Log Filtering with Linear Temporal Properties¶
The filtering of a log according to Linear Temporal Logic properties is implemented with an LTLf checker based on automata. First of all we create an D4PyEventLog object that wraps the log.
[1]:
import os
from Declare4Py.D4PyEventLog import D4PyEventLog
log_path = os.path.join("../../../", "tests", "test_logs","Sepsis Cases.xes.gz")

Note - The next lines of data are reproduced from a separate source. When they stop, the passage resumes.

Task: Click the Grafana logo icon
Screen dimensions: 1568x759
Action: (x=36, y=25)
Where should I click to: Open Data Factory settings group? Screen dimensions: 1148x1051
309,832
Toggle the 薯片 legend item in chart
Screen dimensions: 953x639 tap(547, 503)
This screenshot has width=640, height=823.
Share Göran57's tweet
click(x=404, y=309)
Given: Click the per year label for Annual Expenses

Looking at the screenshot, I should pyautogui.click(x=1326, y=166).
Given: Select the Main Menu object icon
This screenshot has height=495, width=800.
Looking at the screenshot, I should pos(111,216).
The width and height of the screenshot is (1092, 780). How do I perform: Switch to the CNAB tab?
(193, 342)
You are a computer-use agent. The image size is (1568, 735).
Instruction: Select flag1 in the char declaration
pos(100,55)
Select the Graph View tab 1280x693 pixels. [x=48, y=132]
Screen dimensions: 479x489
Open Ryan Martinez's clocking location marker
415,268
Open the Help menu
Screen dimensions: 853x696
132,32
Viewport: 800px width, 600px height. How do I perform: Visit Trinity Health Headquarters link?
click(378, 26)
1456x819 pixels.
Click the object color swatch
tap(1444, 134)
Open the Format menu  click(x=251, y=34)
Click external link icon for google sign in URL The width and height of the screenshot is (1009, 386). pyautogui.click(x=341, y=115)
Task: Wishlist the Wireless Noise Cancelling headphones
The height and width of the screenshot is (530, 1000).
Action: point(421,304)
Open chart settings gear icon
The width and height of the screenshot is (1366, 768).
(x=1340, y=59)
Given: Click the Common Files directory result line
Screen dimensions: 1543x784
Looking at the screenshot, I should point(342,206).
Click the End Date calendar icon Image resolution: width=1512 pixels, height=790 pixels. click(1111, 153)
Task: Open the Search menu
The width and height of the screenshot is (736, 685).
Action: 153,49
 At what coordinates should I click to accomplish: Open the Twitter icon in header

event_log = D4PyEventLog()
event_log.parse_xes_log(log_path)
/usr/lib/python3/dist-packages/pyparsing.py:108: DeprecationWarning: module 'sre_constants' is deprecated
import sre_constants
/usr/local/lib/python3.11/dist-packages/lark/utils.py:163: DeprecationWarning: module 'sre_parse' is deprecated
import sre_parse
/usr/local/lib/python3.11/dist-packages/pm4py/utils.py:486: UserWarning: the EventLog class has been deprecated and will be removed in a future release.
warnings.warn("the EventLog class has been deprecated and will be removed in a future release.")
The classes LTLTemplate and LTLModel are responsible for the LTLf template definitions and their instantiations into LTLf models given some activities and/or payload names:
[2]:
from Declare4Py.ProcessModels.LTLModel import LTLTemplate
from Declare4Py.ProcessModels.LTLModel import LTLModel
template : LTLTemplate = LTLTemplate('is_first_state_a')
model_1 : LTLModel= template.fill_template(['ER Registration'], attr_type=['concept:name'])
template: LTLTemplate = LTLTemplate('eventually_a')
model_2 : LTLModel = template.fill_template(['Leucocytes'], attr_type=['concept:name'])
The class LTLAnalyzer is therefore needed to analyze the log and filtering its traces according to multiple input LTLf models.
[3]:
from Declare4Py.ProcessMiningTasks.ConformanceChecking.LTLAnalyzer import LTLAnalyzer
analyzer = LTLAnalyzer(event_log, [model_1, model_2])
conf_check_res_df = analyzer.run_multiple_models(minimize_automaton=False)
The output is a Pandas DataFrame that can be easily queried.
[4]:
print(f"Accepted traces: {len(conf_check_res_df[conf_check_res_df['accepted'] == True])}")
conf_check_res_df
Accepted traces: 957
[4]:
| case:concept:name | accepted | |
|---|---|---|
| 0 | A | True |
| 1 | B | True |
| 2 | C | True |
| 3 | D | True |
| 4 | E | True |
| ... | ... | ... |
| 1045 | HNA | True |
| 1046 | INA | False |
| 1047 | JNA | False |
| 1048 | KNA | True |
| 1049 | LNA | False |
1050 rows × 2 columns
The same easy coding holds also for Branched-DECLARE templates:
[5]:
template = LTLTemplate('alternate_response')
activities_a = ["Er Registration", "IV Liquid"]
activities_b = ["CRP", "IV Antibiotics"]
model_1 = template.fill_template(activities_a, activities_b)
template = LTLTemplate('not_precedence')
activities_a = ["ER Sepsis Triage", "CRP"]
activities_b = ["IV Antibiotics", "LacticAcid"]
model_2 = template.fill_template(activities_a, activities_b)
analyzer = LTLAnalyzer(event_log, [model_1, model_2])
conf_check_res_df = analyzer.run_multiple_models()
We therefore access the Pandas Dataframe
[6]:
print(f"Accepted traces: {len(conf_check_res_df[conf_check_res_df['accepted'] == True])}")
conf_check_res_df
Accepted traces: 117
[6]:
| case:concept:name | accepted | |
|---|---|---|
| 0 | A | False |
| 1 | B | False |
| 2 | C | False |
| 3 | D | False |
| 4 | E | False |
| ... | ... | ... |
| 1045 | HNA | False |
| 1046 | INA | False |
| 1047 | JNA | False |
| 1048 | KNA | False |
| 1049 | LNA | False |
1050 rows × 2 columns
More information about managing process models and the LTLf or B-Declare templates can be found in tutorials 2 and 3.